Clearly I was not made for this.
There were many problems with this major for me:
1. It was super-brand-new. I've never taken Chemistry, not even in high school. But my professors all assume that I have taken something like their class before. Except for my Chinese professor, ironically.
2. I'm not as smart as I wish I was.
3. My normal stress level is so high that only dogs can hear it. I am NEVER not worried about something. Throw three classes I've never had experience with into the mix, and you've got someone having Chernobyl-like breakdowns with admirable regularity.
4. One shot, one kill. I had one chance to apply for this program, and if I didn't make it, then the two years I'd already spent in school would be all for absolutely nothing.

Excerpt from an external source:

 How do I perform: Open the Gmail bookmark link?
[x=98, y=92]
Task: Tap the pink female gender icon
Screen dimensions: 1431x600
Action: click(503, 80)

I'm always plotting, scheming, looking for my next move, as if life is a rock wall, and I'm eternally searching for the next handhold. My Plan B was a long progression of options that stretched on into the horizon. There are no easy outs, nothing really looks any more appealing than anything else, and it was starting to come down between community college and trying to get my PhD.
Yes. Community college. Or a PhD. Right. Sort of like saying, "I'm either going to eat a bowl of potato salad or stick my arm down this badger hole." You can't really compare the two.
So I went crawling back to the liberal arts like a chastised dog. I went straight to the head of the History department and told him I'm considering applying for grad school. If I have to teach, it had better be about something I KNOW I can talk about at length. I really do enjoy History, even more than English. I like all the crazy little facts. I really enjoy proving to people that there was no such thing as "the good old days." I love writing papers, and I miss searching things out in the library. Will I enjoy being a teacher? Who knows? Apparently it's what life wants me to do. I'm not good at doing anything BUT going to school as a liberal arts major. And if I'm gonna do it, I might as well do it all. So in a few years I can tell my manager at McDonald's that no, I don't remember how to work a cash register, but would they mind putting "Dr. K" on my nametag?